* BEGIN Dataset entries *

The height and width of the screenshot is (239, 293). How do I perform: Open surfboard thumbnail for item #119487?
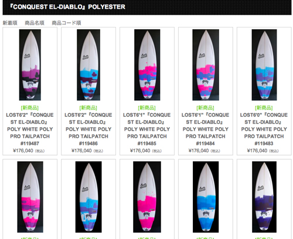(x=30, y=65)
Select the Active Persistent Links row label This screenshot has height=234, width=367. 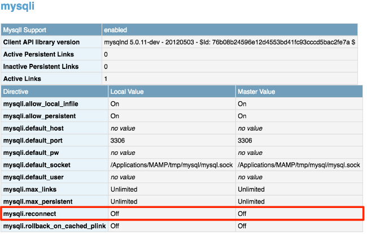point(38,54)
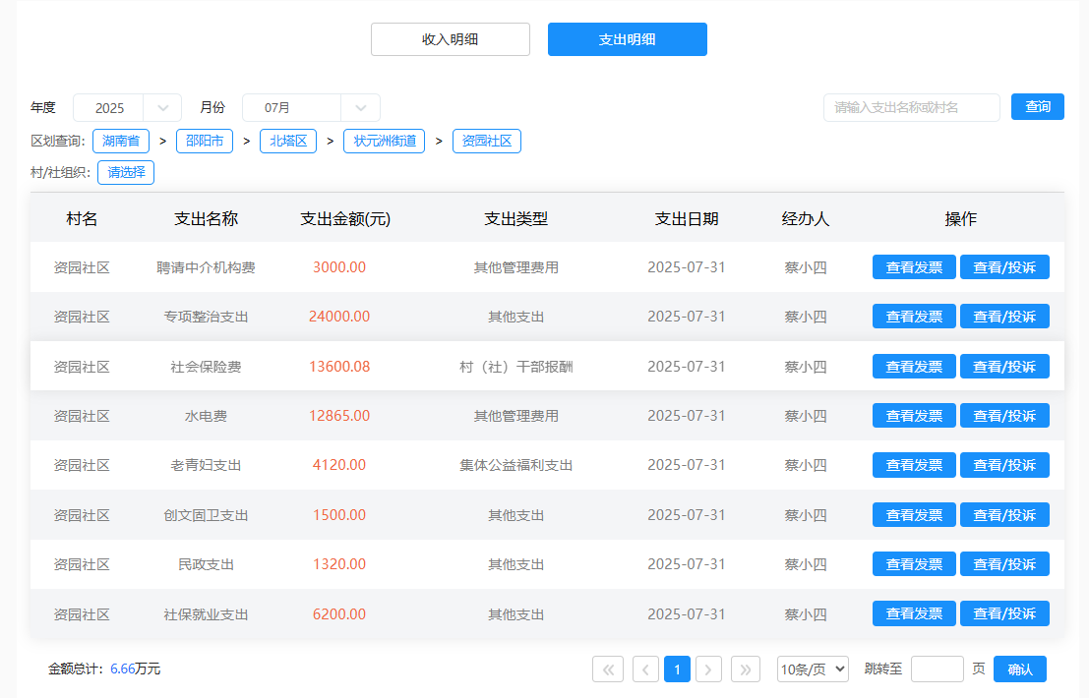Select the 状元洲街道 region tag
This screenshot has width=1089, height=698.
point(384,142)
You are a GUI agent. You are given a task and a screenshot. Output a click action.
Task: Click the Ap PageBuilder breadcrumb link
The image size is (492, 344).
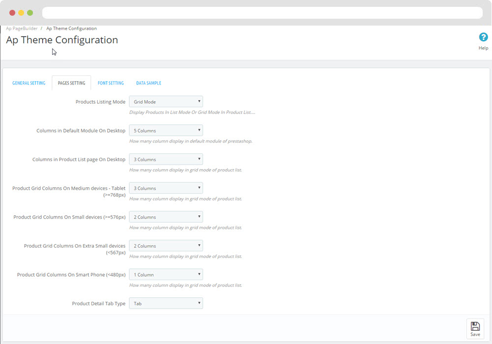pyautogui.click(x=22, y=29)
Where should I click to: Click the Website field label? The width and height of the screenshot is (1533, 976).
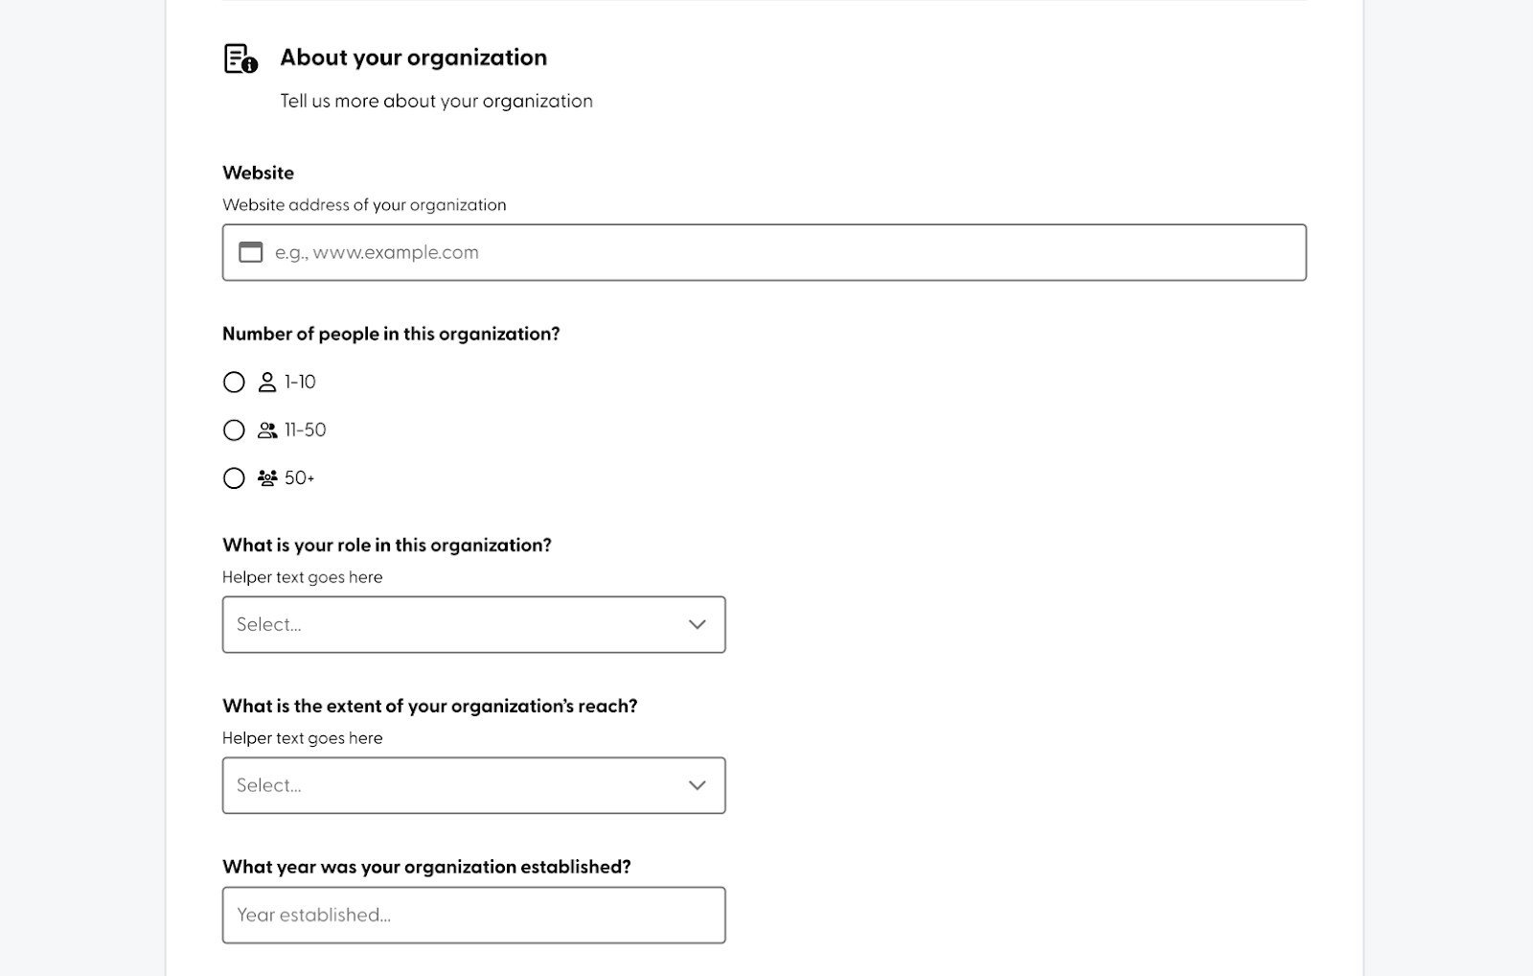point(259,173)
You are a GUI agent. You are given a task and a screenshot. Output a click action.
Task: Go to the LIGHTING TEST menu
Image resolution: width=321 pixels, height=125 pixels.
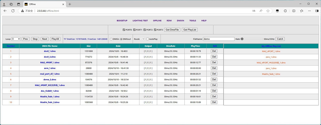click(x=140, y=21)
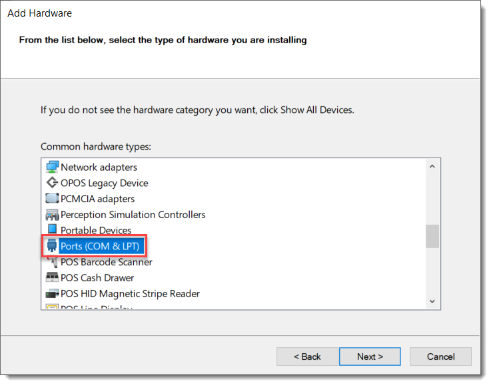The width and height of the screenshot is (491, 385).
Task: Select OPOS Legacy Device entry
Action: [104, 183]
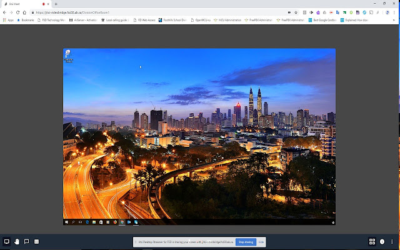The image size is (400, 250).
Task: Select the Jitsi Meet browser tab
Action: (x=19, y=4)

* END Dataset entries *

• _Task instructions_
Set out the lines of the items as a numbered list, from the line containing "Where should I" through the line containing "point(259,173)", inclusive. Skip blank lines and leave the pictures out.

• _Written response_
1. Where should I click to: Click the Website field label? The width and height of the screenshot is (1533, 976).
2. point(259,173)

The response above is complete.